ISBN 9781913087302  HB   £65.00    Order

ISBN 9781913087241  eB    £29.99    Order

216 x 140mm.  206pp.  13 illustrations.


Irish Women Writers: Texts and Contexts series no. 2

About this book


Ethel Colburn Mayne (1865-1941) is a now largely forgotten Anglo-Irish writer who was born and raised in Ireland, but settled in London to pursue a literary career in 1905. She became a respected literary figure there, publishing novels, short stories, biographies and translations. It is for her short stories that she received the greatest acclaim, often being compared to Henry James and Katherine Mansfield.

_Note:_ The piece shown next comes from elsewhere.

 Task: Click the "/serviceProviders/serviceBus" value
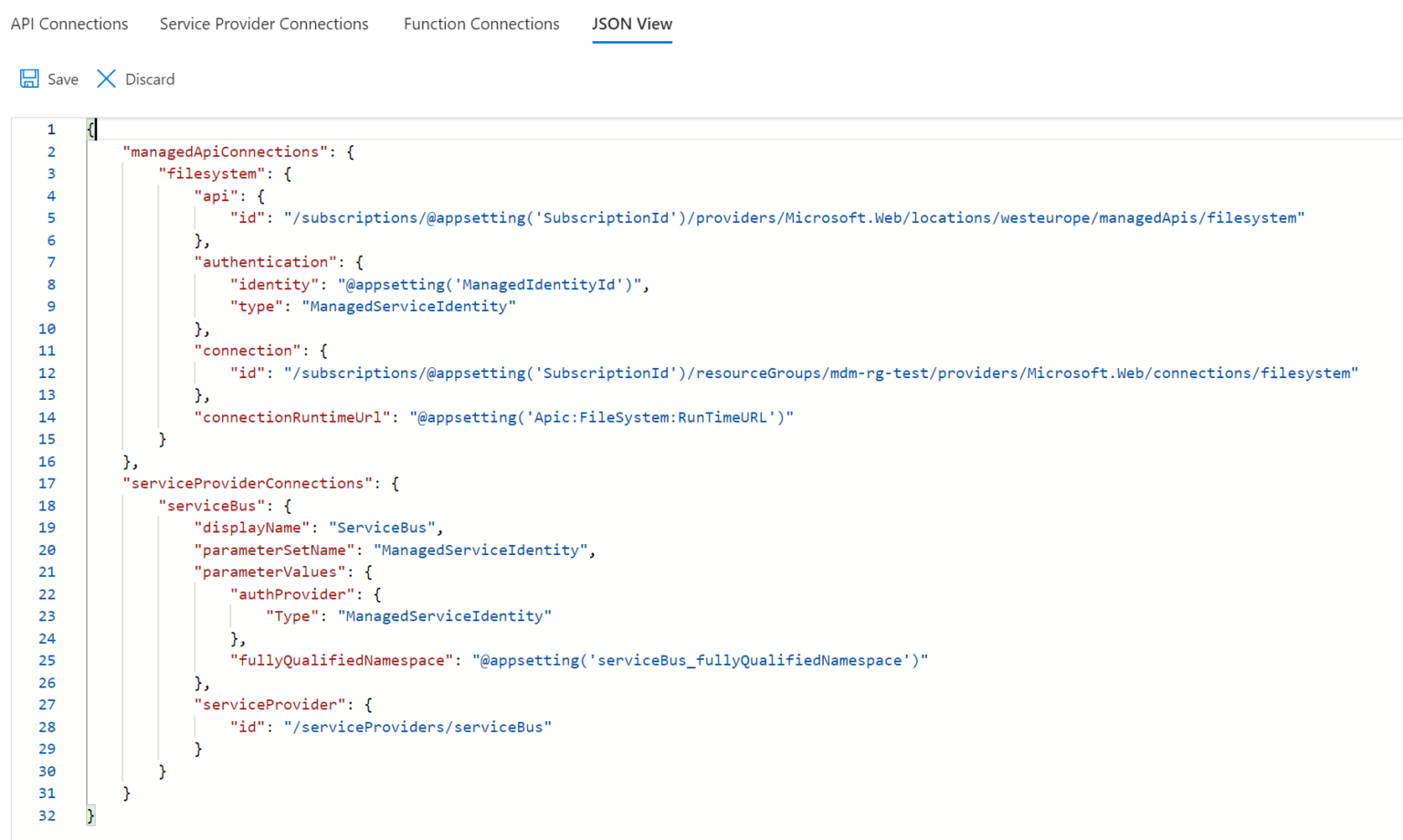pos(417,727)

Mayne published six collections of stories between 1898 and 1925. This book offers a selection of the best stories from these collections, with a particular focus on stories that have an Irish setting and/or Irish characters. The stories printed in this volume are preceded by an introduction that gives an overview of Mayne’s life and career and places her work, and her short fiction in particular, within the literary context of the time. Mayne’s first story came out in The Yellow Book under the pen-name of Frances E. Huntly in 1895. She then published novels: Jessie Vandeleur (1902), The Fourth Ship (1908), Gold Lace: A Study of Girlhood (1913), One of Our Grandmothers (1916), and her collections of stories, including Things That No One Tells (1910).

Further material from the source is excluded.